• **WHAT IS NEEDED**
The records shown below are to be repeated exactly and completely.

• **DATASET CONTENT**
=-=-=

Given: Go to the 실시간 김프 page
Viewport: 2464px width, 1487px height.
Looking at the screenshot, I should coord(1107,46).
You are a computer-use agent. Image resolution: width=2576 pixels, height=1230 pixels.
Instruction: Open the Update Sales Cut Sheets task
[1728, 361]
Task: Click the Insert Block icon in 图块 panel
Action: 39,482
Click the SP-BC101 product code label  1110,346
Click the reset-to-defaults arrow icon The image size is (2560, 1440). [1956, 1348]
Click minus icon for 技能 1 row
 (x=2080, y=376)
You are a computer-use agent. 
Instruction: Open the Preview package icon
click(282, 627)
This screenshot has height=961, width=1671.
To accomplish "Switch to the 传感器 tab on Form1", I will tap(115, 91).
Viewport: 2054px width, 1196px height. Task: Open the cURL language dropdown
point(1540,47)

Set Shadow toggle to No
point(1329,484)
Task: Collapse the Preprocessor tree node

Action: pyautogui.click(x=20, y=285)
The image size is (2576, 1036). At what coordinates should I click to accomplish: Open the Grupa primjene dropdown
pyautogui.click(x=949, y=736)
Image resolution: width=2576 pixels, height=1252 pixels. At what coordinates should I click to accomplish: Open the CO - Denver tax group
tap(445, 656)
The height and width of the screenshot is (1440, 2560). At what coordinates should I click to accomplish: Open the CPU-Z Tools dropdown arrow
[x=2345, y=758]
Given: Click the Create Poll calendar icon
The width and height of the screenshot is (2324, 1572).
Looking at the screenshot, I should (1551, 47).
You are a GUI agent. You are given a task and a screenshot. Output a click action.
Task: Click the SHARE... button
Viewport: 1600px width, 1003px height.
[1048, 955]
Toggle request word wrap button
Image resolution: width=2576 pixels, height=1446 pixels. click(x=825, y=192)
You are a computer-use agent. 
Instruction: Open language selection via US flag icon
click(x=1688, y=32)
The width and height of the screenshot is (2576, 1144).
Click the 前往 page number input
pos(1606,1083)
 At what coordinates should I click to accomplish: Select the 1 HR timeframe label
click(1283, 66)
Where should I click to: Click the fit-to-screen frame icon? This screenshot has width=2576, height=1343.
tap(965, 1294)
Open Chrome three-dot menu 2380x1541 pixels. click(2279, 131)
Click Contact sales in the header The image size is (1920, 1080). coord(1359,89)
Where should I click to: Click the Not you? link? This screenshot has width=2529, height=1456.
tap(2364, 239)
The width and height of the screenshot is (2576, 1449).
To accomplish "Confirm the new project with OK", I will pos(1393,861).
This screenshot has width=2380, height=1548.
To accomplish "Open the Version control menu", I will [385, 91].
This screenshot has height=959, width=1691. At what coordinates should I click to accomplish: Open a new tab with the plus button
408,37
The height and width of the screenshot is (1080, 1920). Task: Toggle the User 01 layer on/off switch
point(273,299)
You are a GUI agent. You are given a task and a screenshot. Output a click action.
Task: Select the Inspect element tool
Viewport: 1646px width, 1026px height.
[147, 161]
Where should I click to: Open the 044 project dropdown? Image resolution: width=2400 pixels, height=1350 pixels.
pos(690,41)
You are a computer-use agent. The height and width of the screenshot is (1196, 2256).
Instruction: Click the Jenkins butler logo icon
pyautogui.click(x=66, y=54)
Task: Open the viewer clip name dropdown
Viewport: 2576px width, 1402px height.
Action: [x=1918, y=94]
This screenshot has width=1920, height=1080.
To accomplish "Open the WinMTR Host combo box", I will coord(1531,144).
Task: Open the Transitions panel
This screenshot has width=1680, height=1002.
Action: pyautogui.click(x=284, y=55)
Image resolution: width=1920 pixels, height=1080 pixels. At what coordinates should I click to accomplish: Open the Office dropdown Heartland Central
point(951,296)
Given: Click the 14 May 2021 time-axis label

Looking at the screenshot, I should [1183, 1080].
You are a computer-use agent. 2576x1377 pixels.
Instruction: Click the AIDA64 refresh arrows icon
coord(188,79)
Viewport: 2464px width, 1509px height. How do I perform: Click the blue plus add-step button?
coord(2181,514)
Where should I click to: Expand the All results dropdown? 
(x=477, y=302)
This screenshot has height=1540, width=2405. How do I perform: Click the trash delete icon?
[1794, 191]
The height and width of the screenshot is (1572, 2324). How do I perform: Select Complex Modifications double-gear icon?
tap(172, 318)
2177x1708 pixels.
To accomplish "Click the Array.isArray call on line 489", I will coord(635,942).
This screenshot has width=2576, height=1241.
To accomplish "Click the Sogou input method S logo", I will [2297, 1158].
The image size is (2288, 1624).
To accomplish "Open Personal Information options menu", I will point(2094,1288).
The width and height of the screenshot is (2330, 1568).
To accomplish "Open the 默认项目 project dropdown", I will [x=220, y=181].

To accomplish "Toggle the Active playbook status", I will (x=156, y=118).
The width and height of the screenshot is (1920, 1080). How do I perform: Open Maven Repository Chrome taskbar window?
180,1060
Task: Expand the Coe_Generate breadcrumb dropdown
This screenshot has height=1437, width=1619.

=-=-=

• **THE COMPLETED TASK**
Given: Go to the 실시간 김프 page
Viewport: 2464px width, 1487px height.
Looking at the screenshot, I should coord(1107,46).
You are a computer-use agent. Image resolution: width=2576 pixels, height=1230 pixels.
Instruction: Open the Update Sales Cut Sheets task
[1728, 361]
Task: Click the Insert Block icon in 图块 panel
Action: 39,482
Click the SP-BC101 product code label  1110,346
Click the reset-to-defaults arrow icon The image size is (2560, 1440). [1956, 1348]
Click minus icon for 技能 1 row
 (x=2080, y=376)
You are a computer-use agent. 
Instruction: Open the Preview package icon
click(282, 627)
This screenshot has height=961, width=1671.
To accomplish "Switch to the 传感器 tab on Form1", I will tap(115, 91).
Viewport: 2054px width, 1196px height. Task: Open the cURL language dropdown
point(1540,47)

Set Shadow toggle to No
point(1329,484)
Task: Collapse the Preprocessor tree node

Action: pyautogui.click(x=20, y=285)
The image size is (2576, 1036). At what coordinates should I click to accomplish: Open the Grupa primjene dropdown
pyautogui.click(x=949, y=736)
Image resolution: width=2576 pixels, height=1252 pixels. At what coordinates should I click to accomplish: Open the CO - Denver tax group
tap(445, 656)
The height and width of the screenshot is (1440, 2560). At what coordinates should I click to accomplish: Open the CPU-Z Tools dropdown arrow
[x=2345, y=758]
Given: Click the Create Poll calendar icon
The width and height of the screenshot is (2324, 1572).
Looking at the screenshot, I should (1551, 47).
You are a GUI agent. You are given a task and a screenshot. Output a click action.
Task: Click the SHARE... button
Viewport: 1600px width, 1003px height.
[1048, 955]
Toggle request word wrap button
Image resolution: width=2576 pixels, height=1446 pixels. click(x=825, y=192)
You are a computer-use agent. 
Instruction: Open language selection via US flag icon
click(x=1688, y=32)
The width and height of the screenshot is (2576, 1144).
Click the 前往 page number input
pos(1606,1083)
 At what coordinates should I click to accomplish: Select the 1 HR timeframe label
click(1283, 66)
Where should I click to: Click the fit-to-screen frame icon? This screenshot has width=2576, height=1343.
tap(965, 1294)
Open Chrome three-dot menu 2380x1541 pixels. click(2279, 131)
Click Contact sales in the header The image size is (1920, 1080). coord(1359,89)
Where should I click to: Click the Not you? link? This screenshot has width=2529, height=1456.
tap(2364, 239)
The width and height of the screenshot is (2576, 1449).
To accomplish "Confirm the new project with OK", I will pos(1393,861).
This screenshot has width=2380, height=1548.
To accomplish "Open the Version control menu", I will [385, 91].
This screenshot has height=959, width=1691. At what coordinates should I click to accomplish: Open a new tab with the plus button
408,37
The height and width of the screenshot is (1080, 1920). Task: Toggle the User 01 layer on/off switch
point(273,299)
You are a GUI agent. You are given a task and a screenshot. Output a click action.
Task: Select the Inspect element tool
Viewport: 1646px width, 1026px height.
[147, 161]
Where should I click to: Open the 044 project dropdown? Image resolution: width=2400 pixels, height=1350 pixels.
pos(690,41)
You are a computer-use agent. The height and width of the screenshot is (1196, 2256).
Instruction: Click the Jenkins butler logo icon
pyautogui.click(x=66, y=54)
Task: Open the viewer clip name dropdown
Viewport: 2576px width, 1402px height.
Action: [x=1918, y=94]
This screenshot has width=1920, height=1080.
To accomplish "Open the WinMTR Host combo box", I will coord(1531,144).
Task: Open the Transitions panel
This screenshot has width=1680, height=1002.
Action: pyautogui.click(x=284, y=55)
Image resolution: width=1920 pixels, height=1080 pixels. At what coordinates should I click to accomplish: Open the Office dropdown Heartland Central
point(951,296)
Given: Click the 14 May 2021 time-axis label

Looking at the screenshot, I should [1183, 1080].
You are a computer-use agent. 2576x1377 pixels.
Instruction: Click the AIDA64 refresh arrows icon
coord(188,79)
Viewport: 2464px width, 1509px height. How do I perform: Click the blue plus add-step button?
coord(2181,514)
Where should I click to: Expand the All results dropdown? 
(x=477, y=302)
This screenshot has height=1540, width=2405. How do I perform: Click the trash delete icon?
[1794, 191]
The height and width of the screenshot is (1572, 2324). How do I perform: Select Complex Modifications double-gear icon?
tap(172, 318)
2177x1708 pixels.
To accomplish "Click the Array.isArray call on line 489", I will coord(635,942).
This screenshot has width=2576, height=1241.
To accomplish "Click the Sogou input method S logo", I will [2297, 1158].
The image size is (2288, 1624).
To accomplish "Open Personal Information options menu", I will point(2094,1288).
The width and height of the screenshot is (2330, 1568).
To accomplish "Open the 默认项目 project dropdown", I will [x=220, y=181].

To accomplish "Toggle the Active playbook status", I will (x=156, y=118).
The width and height of the screenshot is (1920, 1080). How do I perform: Open Maven Repository Chrome taskbar window?
180,1060
Task: Expand the Coe_Generate breadcrumb dropdown
This screenshot has height=1437, width=1619.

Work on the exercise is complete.